━━━━━ Material shown
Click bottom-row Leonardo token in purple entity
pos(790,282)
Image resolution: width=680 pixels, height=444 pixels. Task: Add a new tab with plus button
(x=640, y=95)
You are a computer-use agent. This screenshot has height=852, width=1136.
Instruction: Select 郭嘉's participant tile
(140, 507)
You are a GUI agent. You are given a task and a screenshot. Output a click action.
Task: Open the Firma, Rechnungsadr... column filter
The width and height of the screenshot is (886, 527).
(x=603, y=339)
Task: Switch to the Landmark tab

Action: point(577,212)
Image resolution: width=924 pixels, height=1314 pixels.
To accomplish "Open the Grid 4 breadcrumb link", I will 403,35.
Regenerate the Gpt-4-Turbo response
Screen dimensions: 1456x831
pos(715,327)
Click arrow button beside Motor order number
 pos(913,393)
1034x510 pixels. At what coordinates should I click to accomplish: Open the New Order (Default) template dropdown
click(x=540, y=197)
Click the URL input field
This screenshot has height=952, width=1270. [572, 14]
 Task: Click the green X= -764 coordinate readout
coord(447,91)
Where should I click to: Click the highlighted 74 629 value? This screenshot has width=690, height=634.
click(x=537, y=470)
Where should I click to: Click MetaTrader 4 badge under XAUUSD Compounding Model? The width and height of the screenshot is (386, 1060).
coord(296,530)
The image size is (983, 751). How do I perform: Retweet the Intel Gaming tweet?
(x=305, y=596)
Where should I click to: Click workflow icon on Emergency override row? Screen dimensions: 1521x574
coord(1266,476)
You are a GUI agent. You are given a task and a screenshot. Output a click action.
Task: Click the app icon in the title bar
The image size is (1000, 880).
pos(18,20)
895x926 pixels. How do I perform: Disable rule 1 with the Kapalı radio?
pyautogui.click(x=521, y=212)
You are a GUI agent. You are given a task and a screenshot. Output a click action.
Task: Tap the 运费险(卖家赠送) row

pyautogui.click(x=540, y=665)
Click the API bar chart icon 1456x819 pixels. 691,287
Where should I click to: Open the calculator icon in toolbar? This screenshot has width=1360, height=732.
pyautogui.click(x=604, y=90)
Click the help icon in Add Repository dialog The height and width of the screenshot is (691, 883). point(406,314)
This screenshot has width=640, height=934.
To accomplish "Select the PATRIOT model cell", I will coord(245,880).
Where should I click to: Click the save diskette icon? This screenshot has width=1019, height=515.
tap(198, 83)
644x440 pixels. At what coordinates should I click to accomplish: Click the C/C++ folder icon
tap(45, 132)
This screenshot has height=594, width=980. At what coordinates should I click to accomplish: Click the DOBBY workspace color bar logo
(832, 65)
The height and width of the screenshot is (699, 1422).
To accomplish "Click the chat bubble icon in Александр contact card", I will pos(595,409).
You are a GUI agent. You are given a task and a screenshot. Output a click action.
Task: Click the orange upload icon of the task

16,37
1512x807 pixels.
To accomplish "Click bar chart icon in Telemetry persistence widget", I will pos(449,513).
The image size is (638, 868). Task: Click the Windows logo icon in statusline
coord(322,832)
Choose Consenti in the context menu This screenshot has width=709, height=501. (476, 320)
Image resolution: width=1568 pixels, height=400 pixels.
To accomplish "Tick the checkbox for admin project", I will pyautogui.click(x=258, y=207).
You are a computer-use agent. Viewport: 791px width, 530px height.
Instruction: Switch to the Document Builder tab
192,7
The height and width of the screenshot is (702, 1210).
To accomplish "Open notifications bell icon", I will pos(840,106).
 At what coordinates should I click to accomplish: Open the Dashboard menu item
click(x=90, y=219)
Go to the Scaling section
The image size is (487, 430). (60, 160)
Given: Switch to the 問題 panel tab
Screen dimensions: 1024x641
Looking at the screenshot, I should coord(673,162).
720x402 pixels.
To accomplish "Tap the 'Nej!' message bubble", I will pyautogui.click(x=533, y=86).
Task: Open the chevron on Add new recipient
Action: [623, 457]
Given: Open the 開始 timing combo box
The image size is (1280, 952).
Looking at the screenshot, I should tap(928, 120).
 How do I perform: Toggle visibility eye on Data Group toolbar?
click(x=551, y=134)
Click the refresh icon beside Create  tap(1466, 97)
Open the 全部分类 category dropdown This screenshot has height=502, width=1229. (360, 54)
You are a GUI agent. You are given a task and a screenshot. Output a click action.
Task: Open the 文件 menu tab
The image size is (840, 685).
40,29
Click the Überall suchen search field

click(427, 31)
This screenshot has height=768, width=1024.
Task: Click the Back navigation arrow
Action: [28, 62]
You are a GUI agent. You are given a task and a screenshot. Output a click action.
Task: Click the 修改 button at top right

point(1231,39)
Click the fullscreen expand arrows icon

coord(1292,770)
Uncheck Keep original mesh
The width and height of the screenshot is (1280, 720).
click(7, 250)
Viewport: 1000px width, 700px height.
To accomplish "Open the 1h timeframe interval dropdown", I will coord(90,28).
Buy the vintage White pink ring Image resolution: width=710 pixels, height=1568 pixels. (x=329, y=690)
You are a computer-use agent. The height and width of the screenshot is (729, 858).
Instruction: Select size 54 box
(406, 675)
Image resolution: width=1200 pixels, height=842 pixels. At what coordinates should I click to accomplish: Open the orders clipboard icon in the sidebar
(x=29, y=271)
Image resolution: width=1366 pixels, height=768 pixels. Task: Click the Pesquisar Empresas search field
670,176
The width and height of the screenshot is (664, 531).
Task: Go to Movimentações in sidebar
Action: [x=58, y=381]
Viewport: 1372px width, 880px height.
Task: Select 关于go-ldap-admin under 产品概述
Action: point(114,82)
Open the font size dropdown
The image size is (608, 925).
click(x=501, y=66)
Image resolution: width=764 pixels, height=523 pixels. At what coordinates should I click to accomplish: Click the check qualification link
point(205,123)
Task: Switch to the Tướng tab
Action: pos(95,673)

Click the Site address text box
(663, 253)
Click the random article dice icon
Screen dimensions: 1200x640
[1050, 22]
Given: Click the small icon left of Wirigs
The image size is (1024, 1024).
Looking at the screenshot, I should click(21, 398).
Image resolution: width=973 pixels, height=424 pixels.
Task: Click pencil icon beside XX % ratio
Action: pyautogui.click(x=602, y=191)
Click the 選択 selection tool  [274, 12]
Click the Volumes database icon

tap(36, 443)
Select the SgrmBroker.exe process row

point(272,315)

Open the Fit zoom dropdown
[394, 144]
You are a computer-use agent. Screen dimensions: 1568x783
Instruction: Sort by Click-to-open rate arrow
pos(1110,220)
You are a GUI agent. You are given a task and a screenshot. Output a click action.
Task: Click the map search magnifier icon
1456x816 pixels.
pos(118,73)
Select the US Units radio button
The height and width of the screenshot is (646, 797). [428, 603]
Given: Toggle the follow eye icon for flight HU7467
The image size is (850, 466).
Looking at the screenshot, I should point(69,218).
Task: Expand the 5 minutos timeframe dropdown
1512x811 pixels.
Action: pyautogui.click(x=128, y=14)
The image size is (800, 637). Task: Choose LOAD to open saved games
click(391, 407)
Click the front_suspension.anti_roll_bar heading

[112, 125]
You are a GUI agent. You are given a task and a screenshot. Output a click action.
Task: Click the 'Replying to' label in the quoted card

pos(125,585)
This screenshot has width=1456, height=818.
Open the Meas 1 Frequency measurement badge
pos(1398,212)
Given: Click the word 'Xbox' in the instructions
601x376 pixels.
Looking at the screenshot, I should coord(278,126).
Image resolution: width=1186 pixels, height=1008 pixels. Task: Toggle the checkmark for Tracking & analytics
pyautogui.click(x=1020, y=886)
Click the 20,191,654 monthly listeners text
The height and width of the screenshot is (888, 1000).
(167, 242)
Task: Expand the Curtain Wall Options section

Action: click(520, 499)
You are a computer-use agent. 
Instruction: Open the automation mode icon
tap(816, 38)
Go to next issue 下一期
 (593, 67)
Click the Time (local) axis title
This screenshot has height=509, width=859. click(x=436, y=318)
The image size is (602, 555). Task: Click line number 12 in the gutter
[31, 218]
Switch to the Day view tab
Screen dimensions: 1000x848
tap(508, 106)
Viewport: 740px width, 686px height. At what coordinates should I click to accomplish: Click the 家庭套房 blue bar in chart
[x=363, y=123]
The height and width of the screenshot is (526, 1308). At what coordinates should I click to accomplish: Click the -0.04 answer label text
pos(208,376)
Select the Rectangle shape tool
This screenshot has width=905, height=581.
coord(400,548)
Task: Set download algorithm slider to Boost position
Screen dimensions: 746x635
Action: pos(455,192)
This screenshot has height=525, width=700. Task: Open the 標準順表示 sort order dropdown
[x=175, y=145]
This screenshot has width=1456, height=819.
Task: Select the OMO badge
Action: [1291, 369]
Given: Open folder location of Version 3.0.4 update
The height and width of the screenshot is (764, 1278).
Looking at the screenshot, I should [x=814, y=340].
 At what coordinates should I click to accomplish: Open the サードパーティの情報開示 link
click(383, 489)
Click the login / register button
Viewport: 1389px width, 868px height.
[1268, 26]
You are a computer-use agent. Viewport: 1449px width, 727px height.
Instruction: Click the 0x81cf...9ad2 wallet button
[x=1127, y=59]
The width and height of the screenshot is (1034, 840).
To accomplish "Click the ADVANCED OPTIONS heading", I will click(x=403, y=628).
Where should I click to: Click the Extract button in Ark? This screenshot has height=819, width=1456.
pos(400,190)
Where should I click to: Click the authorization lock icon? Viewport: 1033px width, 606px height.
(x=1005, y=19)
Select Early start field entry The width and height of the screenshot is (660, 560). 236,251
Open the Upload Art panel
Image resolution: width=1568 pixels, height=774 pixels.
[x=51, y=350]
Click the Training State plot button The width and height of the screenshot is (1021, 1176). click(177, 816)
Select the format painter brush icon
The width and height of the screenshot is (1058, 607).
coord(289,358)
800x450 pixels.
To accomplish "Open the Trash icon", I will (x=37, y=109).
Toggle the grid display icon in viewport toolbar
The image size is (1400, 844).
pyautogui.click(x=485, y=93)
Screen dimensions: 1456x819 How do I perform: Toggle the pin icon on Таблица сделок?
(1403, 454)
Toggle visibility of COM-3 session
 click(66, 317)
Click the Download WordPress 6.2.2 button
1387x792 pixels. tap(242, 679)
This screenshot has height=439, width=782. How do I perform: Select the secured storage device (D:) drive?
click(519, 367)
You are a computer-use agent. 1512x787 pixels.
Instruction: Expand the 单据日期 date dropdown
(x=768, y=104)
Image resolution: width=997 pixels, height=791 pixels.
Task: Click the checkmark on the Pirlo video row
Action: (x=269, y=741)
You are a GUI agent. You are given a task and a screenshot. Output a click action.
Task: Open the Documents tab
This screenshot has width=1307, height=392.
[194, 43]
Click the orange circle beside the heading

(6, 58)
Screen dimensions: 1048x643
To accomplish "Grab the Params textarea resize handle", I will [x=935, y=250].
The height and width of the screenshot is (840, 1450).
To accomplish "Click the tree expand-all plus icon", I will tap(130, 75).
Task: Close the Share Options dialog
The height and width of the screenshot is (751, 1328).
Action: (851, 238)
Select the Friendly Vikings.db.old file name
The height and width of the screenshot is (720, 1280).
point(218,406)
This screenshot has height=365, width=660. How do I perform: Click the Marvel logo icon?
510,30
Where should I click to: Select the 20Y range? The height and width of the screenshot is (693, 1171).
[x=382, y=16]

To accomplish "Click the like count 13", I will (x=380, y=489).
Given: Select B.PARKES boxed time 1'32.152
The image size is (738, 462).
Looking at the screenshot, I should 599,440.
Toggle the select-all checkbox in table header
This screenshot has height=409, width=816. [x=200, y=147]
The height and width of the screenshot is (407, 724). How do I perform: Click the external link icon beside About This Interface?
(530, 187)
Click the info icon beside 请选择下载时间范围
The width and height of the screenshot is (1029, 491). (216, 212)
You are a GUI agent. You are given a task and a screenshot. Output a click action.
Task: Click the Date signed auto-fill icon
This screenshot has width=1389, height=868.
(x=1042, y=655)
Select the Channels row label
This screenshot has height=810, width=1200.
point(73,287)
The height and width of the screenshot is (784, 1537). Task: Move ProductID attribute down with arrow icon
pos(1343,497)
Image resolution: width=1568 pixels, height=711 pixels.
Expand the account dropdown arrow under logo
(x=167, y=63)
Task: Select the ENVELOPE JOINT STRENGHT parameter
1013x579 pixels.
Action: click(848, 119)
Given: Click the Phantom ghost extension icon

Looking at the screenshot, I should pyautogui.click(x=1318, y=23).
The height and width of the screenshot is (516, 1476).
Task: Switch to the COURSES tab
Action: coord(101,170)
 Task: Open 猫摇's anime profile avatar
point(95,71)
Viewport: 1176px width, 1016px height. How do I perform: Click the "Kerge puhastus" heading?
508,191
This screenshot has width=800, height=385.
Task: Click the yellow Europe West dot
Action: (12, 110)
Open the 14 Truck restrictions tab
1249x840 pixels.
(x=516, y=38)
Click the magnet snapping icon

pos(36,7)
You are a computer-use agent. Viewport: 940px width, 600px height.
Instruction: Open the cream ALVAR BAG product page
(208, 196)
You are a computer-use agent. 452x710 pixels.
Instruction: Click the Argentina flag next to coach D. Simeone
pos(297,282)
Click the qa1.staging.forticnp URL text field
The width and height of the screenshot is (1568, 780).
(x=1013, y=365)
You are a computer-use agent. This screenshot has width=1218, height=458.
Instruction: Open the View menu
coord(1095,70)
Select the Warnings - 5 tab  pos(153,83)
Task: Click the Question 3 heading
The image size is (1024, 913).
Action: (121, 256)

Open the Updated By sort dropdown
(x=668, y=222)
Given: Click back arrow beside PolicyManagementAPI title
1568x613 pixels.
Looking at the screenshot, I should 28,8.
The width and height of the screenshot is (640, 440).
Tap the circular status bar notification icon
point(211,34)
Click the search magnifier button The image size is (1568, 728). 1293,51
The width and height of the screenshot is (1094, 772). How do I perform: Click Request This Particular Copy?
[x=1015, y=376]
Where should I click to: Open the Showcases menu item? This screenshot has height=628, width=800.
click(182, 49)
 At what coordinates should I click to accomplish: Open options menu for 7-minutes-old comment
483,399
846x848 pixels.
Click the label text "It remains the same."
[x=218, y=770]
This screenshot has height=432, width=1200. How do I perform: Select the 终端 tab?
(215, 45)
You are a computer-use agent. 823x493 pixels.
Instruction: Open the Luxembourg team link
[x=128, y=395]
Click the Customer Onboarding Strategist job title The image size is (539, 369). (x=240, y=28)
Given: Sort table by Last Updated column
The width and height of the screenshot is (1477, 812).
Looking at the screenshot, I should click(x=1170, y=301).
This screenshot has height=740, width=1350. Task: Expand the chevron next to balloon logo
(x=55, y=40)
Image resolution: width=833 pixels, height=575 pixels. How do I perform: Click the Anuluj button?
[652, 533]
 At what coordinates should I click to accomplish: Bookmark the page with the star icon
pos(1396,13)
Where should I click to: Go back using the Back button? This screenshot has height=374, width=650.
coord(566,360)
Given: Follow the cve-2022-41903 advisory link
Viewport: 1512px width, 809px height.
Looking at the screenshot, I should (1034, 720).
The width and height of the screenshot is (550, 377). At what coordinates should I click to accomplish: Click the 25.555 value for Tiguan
━━━━━━━━━━
**Brief:** Rewrite the records from the line that has "You are a computer-use agent. The" through the line that has "(x=29, y=271)", changing "sidebar" to "side panel" and leaving everything else untouched.

**Task output:**
You are a computer-use agent. The height and width of the screenshot is (729, 858).
Instruction: Select size 54 box
(406, 675)
Image resolution: width=1200 pixels, height=842 pixels. At what coordinates should I click to accomplish: Open the orders clipboard icon in the side panel
(x=29, y=271)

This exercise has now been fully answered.